In fact, according to Hughes-Cromwick, the industry will achieve significant strides with competitive battery prices in the next three years. Almost instantly, drivers will make substantial savings. And electric cars will become accessible to global consumers.
Overall, these incentives have triggered a reduction in vehicle prices in several countries. Therefore, the evolution of battery technology means there’ll be a surge in the number of electric vehicles on the roads. And this will likely happen sooner than we think.
Technological breakthroughs will trigger lower vehicle prices globally
A recent Bloomberg New Energy Finance research demonstrates that the fall in battery prices will, indeed, make it cheaper to buy electric vehicles, not only in the US but also in Europe. According to Gilles Normand, the senior vice president of Renault (IW 1000/66), by 2025, the overall electric vehicle cost will match the regular internal combustion engine (ICE) vehicle’s price. Renault manufactures the popular Zoe electric car.

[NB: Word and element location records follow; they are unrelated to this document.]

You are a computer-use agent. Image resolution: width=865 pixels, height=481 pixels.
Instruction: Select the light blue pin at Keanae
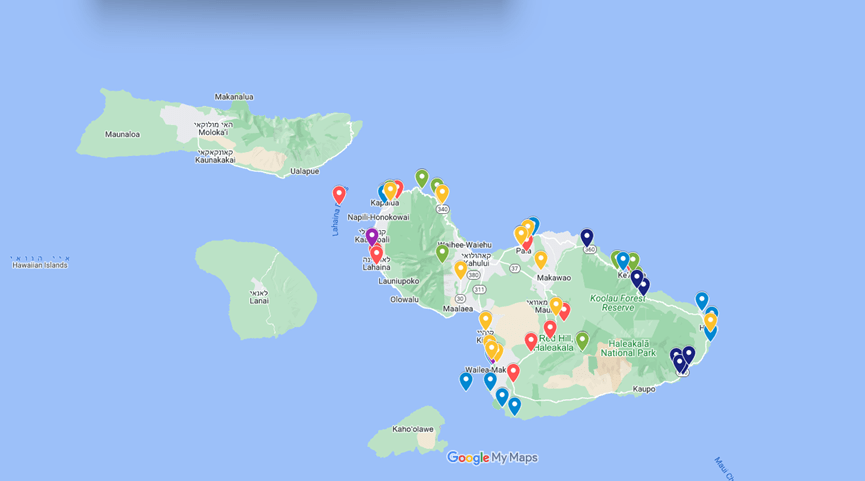[x=623, y=260]
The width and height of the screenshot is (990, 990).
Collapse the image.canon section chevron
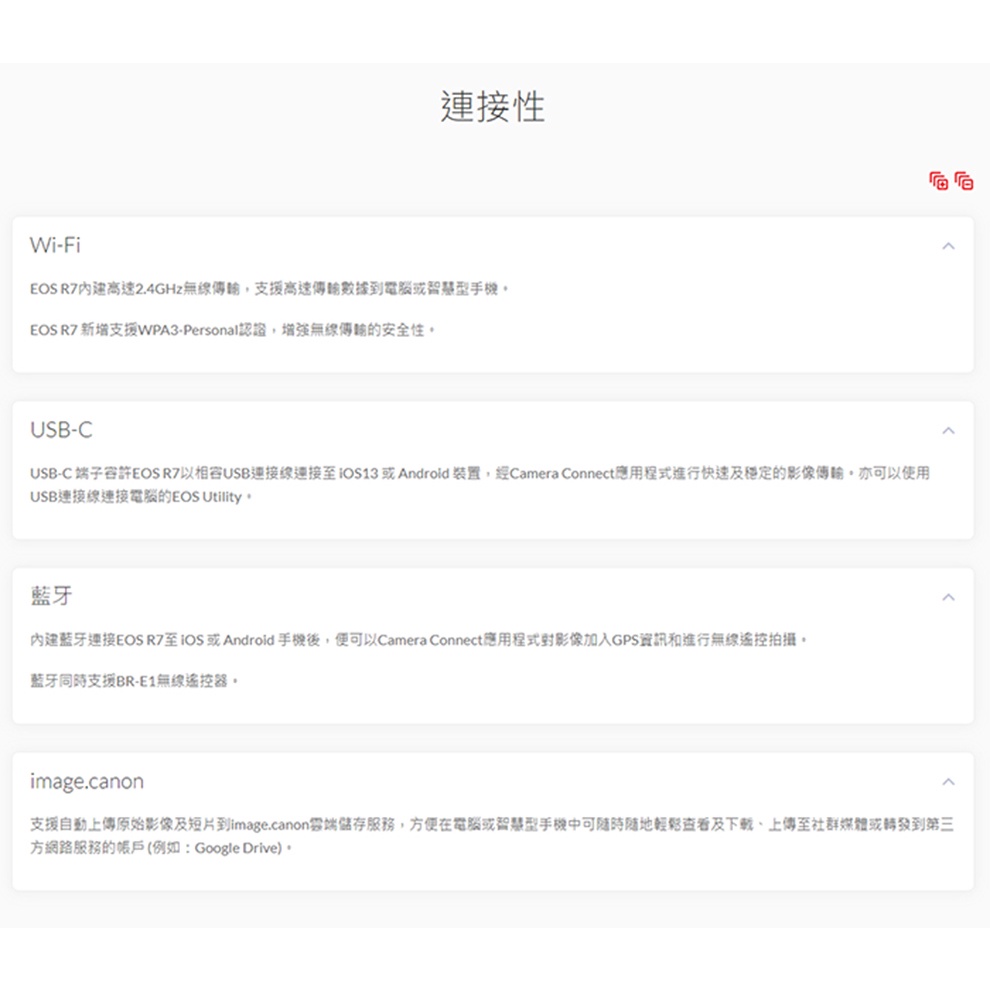[x=948, y=781]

In a recent interview, Mr. Normand said the cost of EVs is undoubtedly set to go down with the current technological breakthroughs and increased vehicle manufacturing. Moreover, stringent industry regulations mean that the ICE cost is likely to go up. These factors favor better EV sales.
Battery prices are approaching $100 per-kilowatt-hour
According to the Open Grid Scheduler, prices of electric vehicles will soon rival the regular vehicle prices. All this should happen once the battery prices fall below $100 per kilowatt-hour.
When will the change happen? According to researchers based at Pittsburg’s Carnegie Mellon University, electric car battery prices will probably fall to the desired range (under $100 per kilowatt-hour) by 2023, 2024, or 2025.
Many auto industry gurus are convinced that it will happen by 2025. The Carnegie Mellon University team, led by Venkat Viswanathan, first developed a model used to calculate EV battery costs. The model breaks down the individual component costs and subsequently predicts the changes over time.
According to BloombergNEF, in 2019, the average global battery price impressively shot down to $156 per kilowatt-hour. Using the newly designed model, the Viswanathan team reasonably demonstrated that battery packs could cost under $80 per kilowatt-hour in 2025. Other industry pundits, including BloombergNEF, readily agree with this prediction.
A small sedan will cost much less than the current $30,000
We must emphasize that the $100 battery benchmark achievement does not mean anyone can rush to the nearest showroom and drive away with an EV of any size, and the cost will be that of a regular gasoline car’s. It merely means you can get a compact sedan EV for the price of a gasoline-powered vehicle with similar features.
According to Viswanathan, the cost parity will first come with small sedans, which currently cost $30,000 or less. For SUVs and electric trucks that cost the same as similar-feature gasoline models, the automakers will likely need more time to design the vehicles. Why? For towing capacity, trucks and SUVs generally need more power. All these translate into larger battery packs and-ultimately- higher costs.
Electric vehicles will soon achieve a cost-competitive edge. This will undoubtedly transform a market that currently sells less than 2% of the merchandise as electric vehicles. Since transportation causes more than a quarter of all US emissions, this is great for the environment.
Ultimately, pundits describe electric vehicles’ arrival in the broader auto market as a triple win- for the economy, the climate, and clean air. Fortunately, with 2025 beckoning, we don’t have to wait too long to purchase our electric vehicles.